The truth is far more frightening since Cameron, Osborne and Clegg are not economic illiterates. Far from it, they understand exactly what they are doing; it is just that they are rather coy about telling the public. They do want to reduce sovereign debt – but that can be done later, when they have reduced public expenditure and priced the 99% into work.

If the sole aim of Government policy was to reduce sovereign debt, then the easy way is to increase tax revenues by reducing tax avoidance and tax evasion. The Government’s own figures state that £35 billion of tax was avoided or evaded in 20102 , while the Tax Justice Network3  says the figure is double £70 billion. Even an additional £35 billion a year would make austerity totally unnecessary, but there is no political will to collect tax from any of the three parties.

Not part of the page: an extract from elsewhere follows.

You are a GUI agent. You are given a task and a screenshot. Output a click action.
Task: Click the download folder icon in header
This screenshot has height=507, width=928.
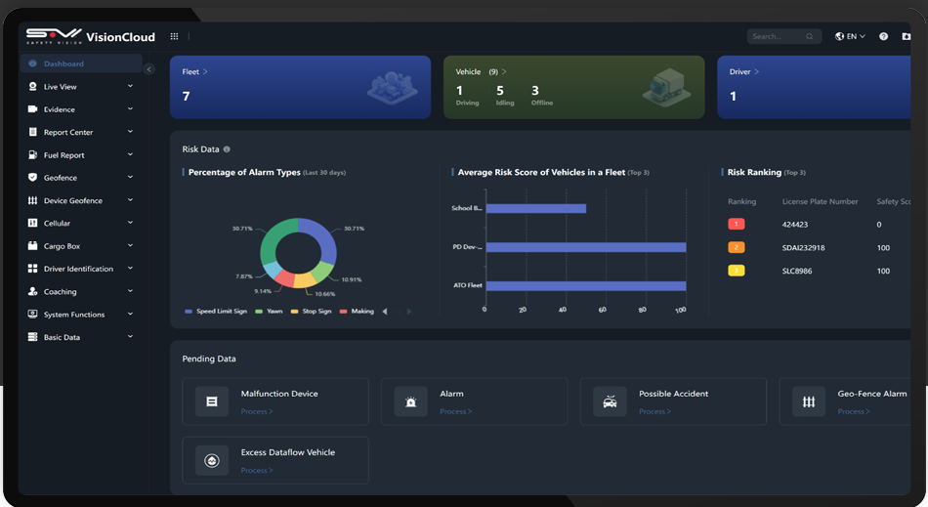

On the other hand, there is the political will to price people into work, and when this government’s policy is looked at holistically, it is apparent that there are three separate strands coming together to achieve this end. Firstly there is the cutting of social security payments, secondly the relaxing employment law, and lastly, the on-going negotiation over the right of Bulgarian and Romanian nationals to work in the UK from 2014.

The use of the American term welfare stigmatises people as lazy, as shirkers, yet most of the people affected by the cuts have paid their tax and national insurance all through their working lives. Many of those finding their social security benefits being cut are, perversely, still employed. Their wages are so low that they qualify for tax credits or housing benefit or both, and these are being cut.

The estimated cost of all benefits for 2011/12 was £200 billion4 and the government intends to reduce this by approximately 10% by the end of this parliament in 2015.

The relaxation of employment regulation has been going on for many years, and sub-contracting, which was a rarity for main stream jobs before 1979, is now the norm. Construction sites, road and rail maintenance, office services, office cleaning, road cleansing, waste collection etc are now routinely sub-contracted or contracted out. In one swoop the main contractor, often a government department or local authority, has rid themselves of any responsibility for the employment conditions of the people actually doing the work.

When jobs are contracted out or privatised, European legislation is supposed to protect workers, guaranteeing the continuation of their employment on the same terms and conditions. However, there are many ways for companies to circumvent the law, legally. One of the most popular is to review the grading structure soon after taking over – and surprise, surprise, offer staff a lower grade and a lower wage or redundancy!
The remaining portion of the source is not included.